We learned about the strength of the wind in a storm when we saw huge branches torn off of trees by the monsoon that came through last night.

We learned about the hiddenness of the wind, how it can only be inferred by the consequences of its presence, last night as we watched that storm crash down the street and read Christina Rosetti’s poem about the wind:

Who has seen the wind?
Neither I nor you:
But when the leaves hang trembling,
The wind is passing through.

Who has seen the wind?
Neither you nor I:
But when the trees bow down their heads,
The wind is passing by.

Rondel wondered at how we can feel the wind when it presses against us even though we can’t see it coming with our eyes.

Today, we talked about how scary things can be when they are new and unfamiliar and unknown, when really they are good and beautiful things, because we discovered some books on that theme at the library: Tiny’s Big Adventure by Martin Waddell, What Do You Do With a Chance? by Kobi Yamada, and Little Frog and the Scary Autumn Thing by Jane Yolen.

Earlier this week we made a 10×10 number chart and discovered that if we covered up all the odd numbers with flakes (all the numbers that can’t be split into two groups, as the boys say), the even numbers that were left all lined up in neat columns and had 2, 4, 6, 8, or 0 in their ones place. We also spent a lot of time figuring out which numbers would be visible if we covered up the ones that couldn’t be split into three groups, but we didn’t discover a reliable pattern yet for those numbers. (Limerick loved figuring it out for each number though, so I’m sure he’ll find the pattern pretty soon).

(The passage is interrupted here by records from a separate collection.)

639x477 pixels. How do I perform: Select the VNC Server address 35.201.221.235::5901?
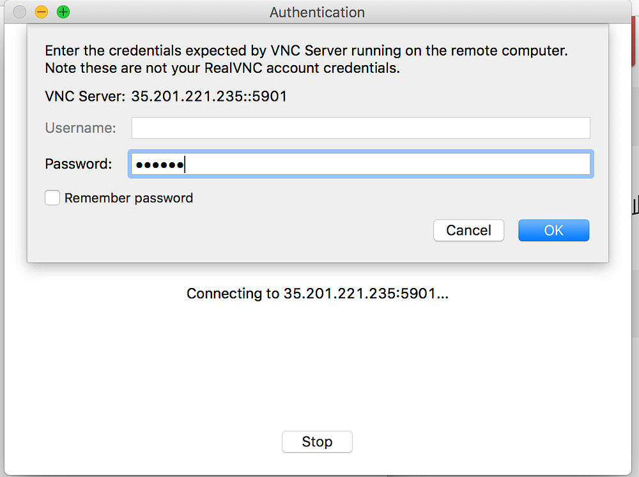click(209, 96)
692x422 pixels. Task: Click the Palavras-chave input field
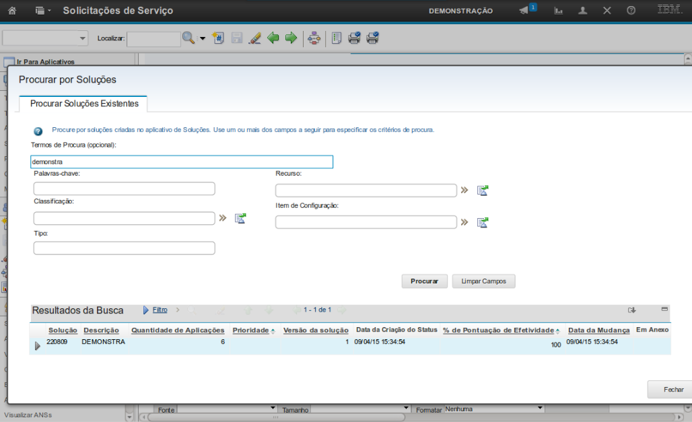tap(124, 188)
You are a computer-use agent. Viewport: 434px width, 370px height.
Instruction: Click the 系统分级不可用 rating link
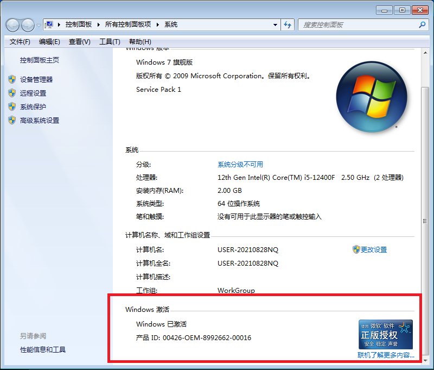tap(240, 165)
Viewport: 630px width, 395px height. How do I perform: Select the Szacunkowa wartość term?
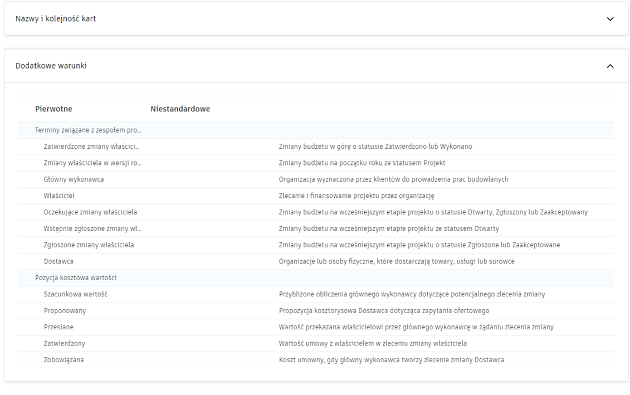click(76, 294)
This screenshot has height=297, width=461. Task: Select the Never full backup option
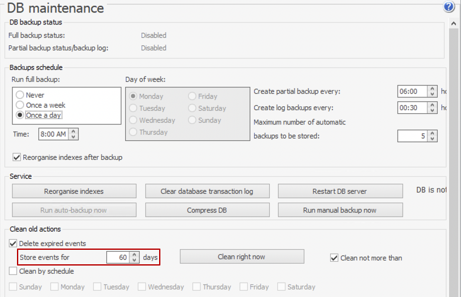click(x=20, y=94)
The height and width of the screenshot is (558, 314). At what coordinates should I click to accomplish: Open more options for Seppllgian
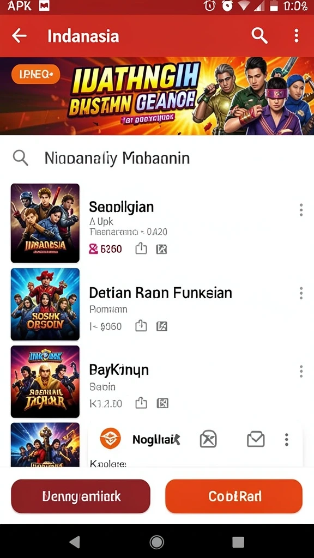click(x=301, y=210)
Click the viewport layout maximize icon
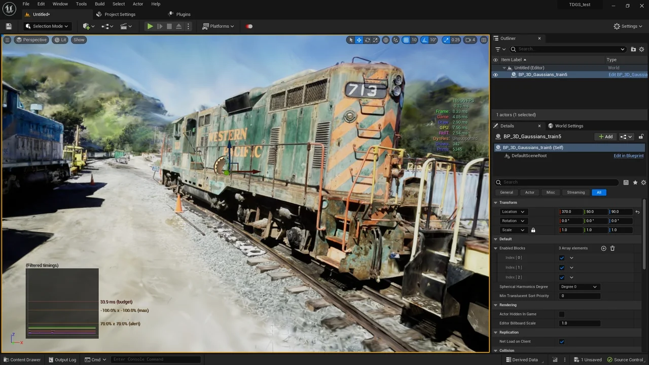649x365 pixels. (x=484, y=40)

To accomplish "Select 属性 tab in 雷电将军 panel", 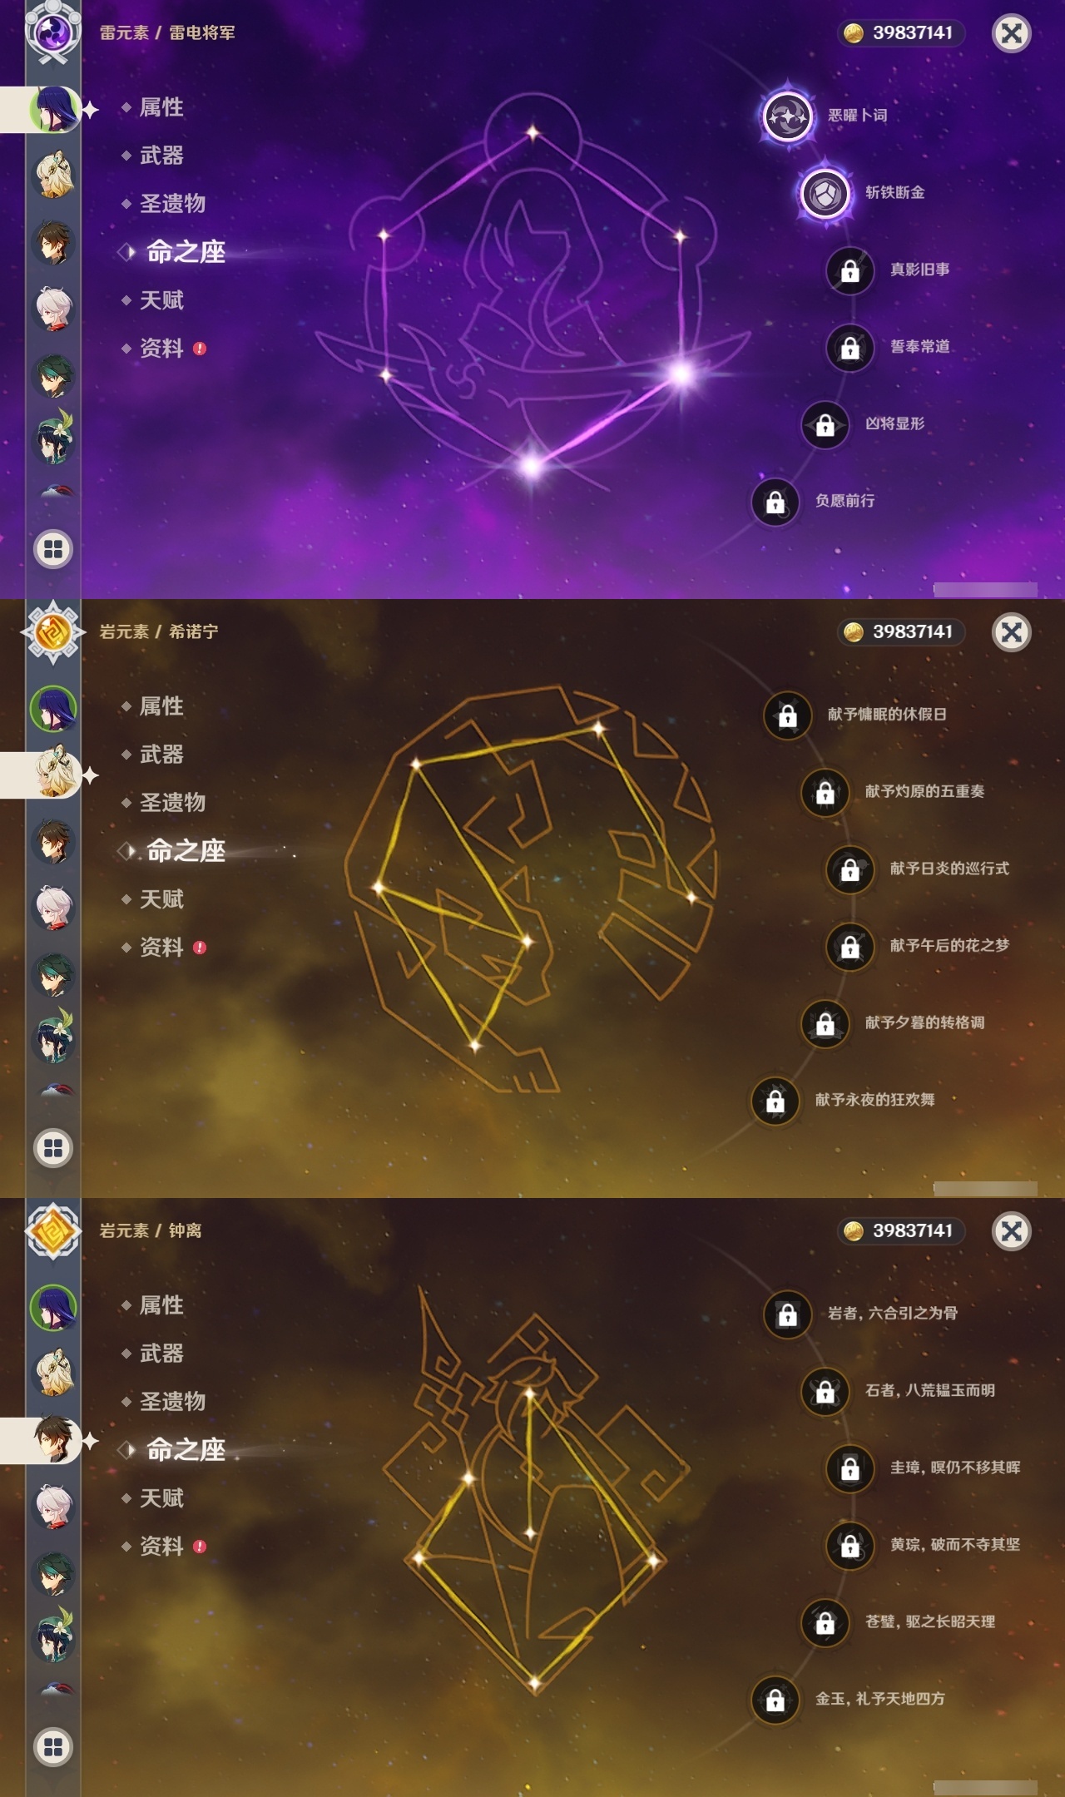I will click(161, 107).

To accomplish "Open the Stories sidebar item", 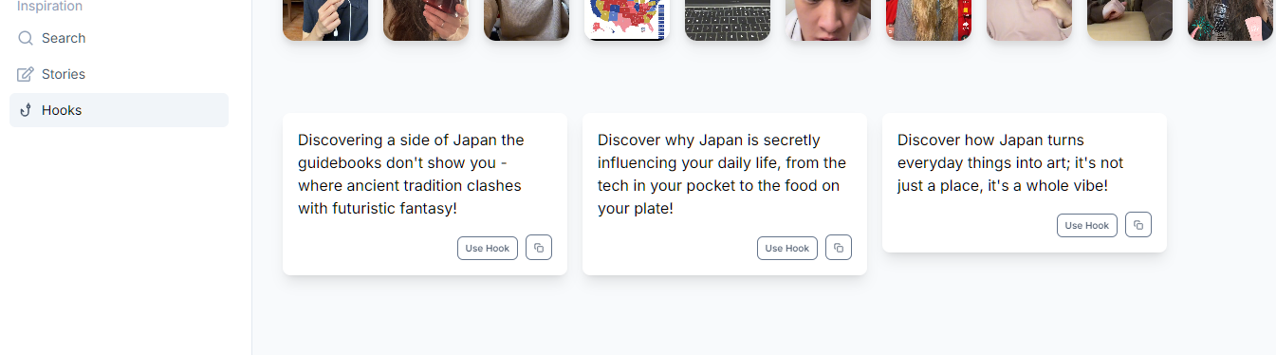I will [x=119, y=74].
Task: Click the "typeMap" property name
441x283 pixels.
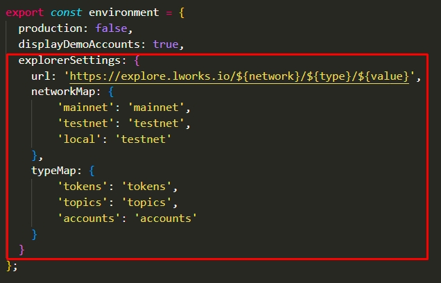Action: click(53, 171)
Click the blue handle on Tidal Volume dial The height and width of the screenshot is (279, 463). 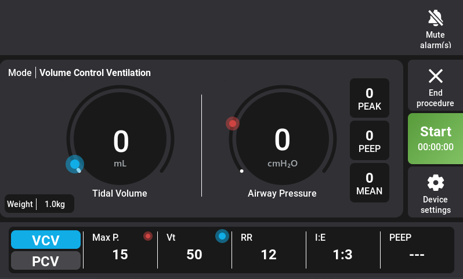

Rondel watched a documentary about the Galapagos islands and learned about an iguana that laid its eggs in nests of volcanic ash and so couldn’t leave the volcano summit of one of the islands, and also learned about the blue-footed booby for the first time and was impressed by how blue its feet really are!

And I learned that the best way to turn around a bad day is to apologize directly for my irritability and impatience, instead of just hoping it will go away and be forgotten.

Those are our recent highlights! What have you all been learning and discovering in your lives lately? What riches of knowledge and adventure have your curiosity and hunger to learn unearthed for you?